Elgin noted the commitment it takes to work part-time as a police officer while holding down a full-time job, as many GGPD reserves do.
“Our reserve officers are very, very committed,” the chief said.
Before joining the GGPD, Doveas was a reserve officer for the Laguna Beach PD for 7½ years.
From 1996-2001, he served in the Marines as a supply specialist, first at the El Toro Marine Corps Air Station (until in closed in July 1999) and then at Terminal Island in Long Beach. Doveas was part of the 3rd Anglico (Air Navel Gunfire Liaison Company).
Doveas grew up in a law enforcement family. His late father, John, was a deputy at the Broward Sheriff’s Office in Florida. Although his father, who died when Chris was 13, was Chris’ hero, he didn’t think of law enforcement as a career option growing up.
“I had no interest in that at a young age,” Doveas says.
Doveas started his Costa Mesa automotive shop after he left the Marines in 2001.
But he couldn’t shake the thought of pursing a law enforcement career. After all, he loved the structure and camaraderie of the Marines.
Doveas graduated from the Rio Honda Police Academy in 2009. It always was his goal, he says, to be a reserve at the GGPD, but he took the Laguna Beach PD job after that agency made him a conditional offer.

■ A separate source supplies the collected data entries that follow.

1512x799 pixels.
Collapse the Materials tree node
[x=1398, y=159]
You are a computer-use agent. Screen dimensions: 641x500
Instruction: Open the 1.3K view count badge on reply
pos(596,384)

“I always looked up to and respected the job and what it represents,” Doveas says of law enforcement.
He says he eventually may want to become a full-time officer, but for now he’s happy running his thriving business — and working part-time as a GGPD cop.
“Since I’ve been hired here,” Doveas said, “I can’t be any happier seeing this type of camaraderie and family-like atmosphere.”
Officer Hector Ferreira
Like Doveas, Ferreira grew up in a law enforcement family. He has an uncle who is a CHP officer in San Francisco, a cousin who is a deputy for the Orange County Sheriff’s Department, and another cousin who is an LAPD officer.

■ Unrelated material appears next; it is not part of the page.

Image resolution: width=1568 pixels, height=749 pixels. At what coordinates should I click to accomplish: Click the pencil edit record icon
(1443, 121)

Born in Fountain Valley and raised in Santa Ana, Ferreira says he always wanted to become a police officer, his interest fueled by such TV shows as “COPS” and “America’s Most Wanted.”
The graduate of Garden Grove High School never considered another career.
Ferreira, at 18, became a GGPD cadet. He worked in Property and Evidence for two years.
He applied for a recruit position and went through the GGPD’s pre-academy in November 2016.
On June 8 this year, Ferreira graduated from the Orange County Sheriff’s Regional Training Academy as a member of Class 226, which started with 34 recruits but ended with 23 graduates.
Ferreira says he’s interested someday in becoming a member of the GGPD’S Special Investigation Unit and its gang detail.
For now, he’s learning the ropes of being a GGPD officer at a challenging time for law enforcement.
“There are a lot of (anti-law enforcement) things going on, but I don’t get discouraged by it,” Ferreira says. “It’s something I’ve always wanted to do, and no matter the how bad things may be, I still have a job to do.
“It has to be within you,” he adds of police work. “People out on the streets now don’t see law enforcement as they did back in the day. You really want to have to do this.”